> [WORK TO BE COMPLETED] In which lines of the data does the string "agent" appear? Copy every one.
========================================================================
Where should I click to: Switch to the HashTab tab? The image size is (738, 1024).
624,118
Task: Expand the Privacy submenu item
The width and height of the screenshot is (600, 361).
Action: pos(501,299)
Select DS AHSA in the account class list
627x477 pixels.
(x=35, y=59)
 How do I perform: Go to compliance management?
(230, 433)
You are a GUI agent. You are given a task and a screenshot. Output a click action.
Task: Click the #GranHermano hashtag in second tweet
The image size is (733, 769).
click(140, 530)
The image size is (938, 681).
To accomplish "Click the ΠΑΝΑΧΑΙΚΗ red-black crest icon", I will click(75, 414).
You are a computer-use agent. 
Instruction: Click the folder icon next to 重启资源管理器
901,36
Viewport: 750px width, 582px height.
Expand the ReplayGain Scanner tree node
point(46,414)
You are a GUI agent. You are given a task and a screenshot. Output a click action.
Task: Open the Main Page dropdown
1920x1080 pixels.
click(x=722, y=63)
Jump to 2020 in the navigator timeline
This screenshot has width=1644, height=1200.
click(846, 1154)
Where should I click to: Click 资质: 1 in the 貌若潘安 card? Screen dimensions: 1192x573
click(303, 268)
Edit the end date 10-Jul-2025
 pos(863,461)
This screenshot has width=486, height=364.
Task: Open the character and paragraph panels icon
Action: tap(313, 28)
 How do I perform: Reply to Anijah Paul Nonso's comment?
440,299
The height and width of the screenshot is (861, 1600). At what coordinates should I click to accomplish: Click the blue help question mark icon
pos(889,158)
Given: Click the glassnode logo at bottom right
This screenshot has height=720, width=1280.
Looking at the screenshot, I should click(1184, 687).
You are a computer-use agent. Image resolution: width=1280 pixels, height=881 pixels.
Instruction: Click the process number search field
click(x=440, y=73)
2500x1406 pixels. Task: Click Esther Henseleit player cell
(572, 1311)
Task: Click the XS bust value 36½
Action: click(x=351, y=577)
========================================================================
> [ANSWER SPACE]
You are a GUI agent. You are given a task and a screenshot. Output a click action.
You are a computer-use agent. 
You are a GUI agent. You are given a task and a screenshot. Output a click action.
You are a computer-use agent. Image resolution: width=1280 pixels, height=881 pixels.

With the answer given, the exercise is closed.